My real thing is baking pies. Another of the unpleasant things I’ve learned about myself during the pandemic is that I absolutely just baked pies to be a show-off, because I have not baked a pie for myself nor for my family this whole time. I have won two separate awards for pie-making. This is literally the only thing I will ever brag about. The first one was for a chocolate silk pie and the second one was for a custard pie that was flavored with this Bangladeshi five-spice.

A baking aside: Anytime I have to grease a pan, I use a 1:1:1 mix of Crisco, vegetable oil, and flour that I make in batches and keep for all my pan-lube needs. It works about a billion times better than spray grease. YOU’RE WELCOME.

§ In the NY Times Magazine, a long piece about The Black Nerds Redefining the Culture that talks to a lot of people about being a Blerd, Afrofuturism, and fandom in general:

Back in the 1980s in Mobile, Ala., two cousins — a boy and a girl — spent hours together conjuring imagined worlds. He loved comic books; the Incredible Hulk series was his favorite because, though the boy could never be white like Bruce Banner, he could perhaps turn green like the Hulk. She loved science fiction; Tanith Lee and C.S. Friedman enchanted her, as did Octavia E. Butler, who was Black like her. Fast forward half their lifetimes and the boy, now a 48-year-old man, the stand-up comic and political commentator W. Kamau Bell, has won three consecutive Emmys for CNN’s “The United Shades of America.” The girl, now a 48-year-old woman, the novelist N.K. Jemisin, has won three consecutive Hugo Awards for the novels in her Broken Earth trilogy. “I get goose bumps thinking about it,” Bell says. “The two of us in my grandmother’s house as kids laying on the floor, her writing and me drawing and ultimately clinging together because we didn’t feel like we fit in.” That sense is common to Black nerds, particularly among those who grew up before there was a name to call themselves. “I was in my 30s before I heard the word ‘Blerd.’ And I thought, ‘That would have been helpful when I was 12,’” Bell says. According to him, it’s about “planting a flag.” Blerd stakes a claim for the free and full exercise of Black individuality within the space of a collective identity.

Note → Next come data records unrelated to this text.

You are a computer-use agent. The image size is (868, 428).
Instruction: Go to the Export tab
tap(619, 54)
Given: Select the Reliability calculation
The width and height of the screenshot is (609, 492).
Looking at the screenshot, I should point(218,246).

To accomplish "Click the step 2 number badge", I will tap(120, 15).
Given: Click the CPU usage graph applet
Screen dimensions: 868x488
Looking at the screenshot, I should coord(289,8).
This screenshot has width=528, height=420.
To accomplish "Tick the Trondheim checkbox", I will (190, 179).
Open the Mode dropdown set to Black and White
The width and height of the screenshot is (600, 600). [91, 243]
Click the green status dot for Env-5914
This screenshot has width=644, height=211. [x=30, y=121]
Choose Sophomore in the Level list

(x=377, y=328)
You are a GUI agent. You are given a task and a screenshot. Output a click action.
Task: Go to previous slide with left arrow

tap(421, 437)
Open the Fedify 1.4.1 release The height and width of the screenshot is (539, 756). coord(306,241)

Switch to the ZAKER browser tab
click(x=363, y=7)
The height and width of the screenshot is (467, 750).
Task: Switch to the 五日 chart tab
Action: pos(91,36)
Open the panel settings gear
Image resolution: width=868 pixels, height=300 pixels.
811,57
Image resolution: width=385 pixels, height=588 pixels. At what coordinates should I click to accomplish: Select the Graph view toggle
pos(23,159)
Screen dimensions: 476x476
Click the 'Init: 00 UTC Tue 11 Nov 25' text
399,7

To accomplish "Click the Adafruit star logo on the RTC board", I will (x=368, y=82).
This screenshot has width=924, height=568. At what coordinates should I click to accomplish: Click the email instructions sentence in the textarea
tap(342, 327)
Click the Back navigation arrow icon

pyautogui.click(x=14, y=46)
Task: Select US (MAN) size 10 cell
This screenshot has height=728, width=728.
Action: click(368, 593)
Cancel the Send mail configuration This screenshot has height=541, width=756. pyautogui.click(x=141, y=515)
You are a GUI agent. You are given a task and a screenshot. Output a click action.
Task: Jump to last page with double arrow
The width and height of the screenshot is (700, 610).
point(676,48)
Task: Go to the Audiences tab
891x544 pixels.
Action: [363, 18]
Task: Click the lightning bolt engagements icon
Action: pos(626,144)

§ Business news: HarperCollins is buying Houghton Mifflin’s trade unit:

After losing out to Bertelsmann’s Penguin Random House in its bid to buy Simon & Schuster, News Corp and its HarperCollins subsidiary has reached an agreement to buy the trade publishing division of Houghton Mifflin Harcourt for $349 million in cash. HMH put the division up for sale last fall as part of its strategy to become an educational technology company for the K-12 market. News Corp hopes the deal, subject to regulatory approval, will be completed by June 30, 2021, the end of its fiscal year.

With 2020 revenue of $191.7 million in 2020, HMH Books Media is generally considered to be the sixth largest trade publisher in the country. It has a backlist of more than 7,000 titles, and is particularly strong in children’s publishing, literary fiction, and a number of nonfiction areas including cooking and lifestyle. In 2020, HMH’s backlist accounted for 60% of its revenue, News Corp said. HMH also has an active licensing business. In 2020, licensing revenue generated about $13 million.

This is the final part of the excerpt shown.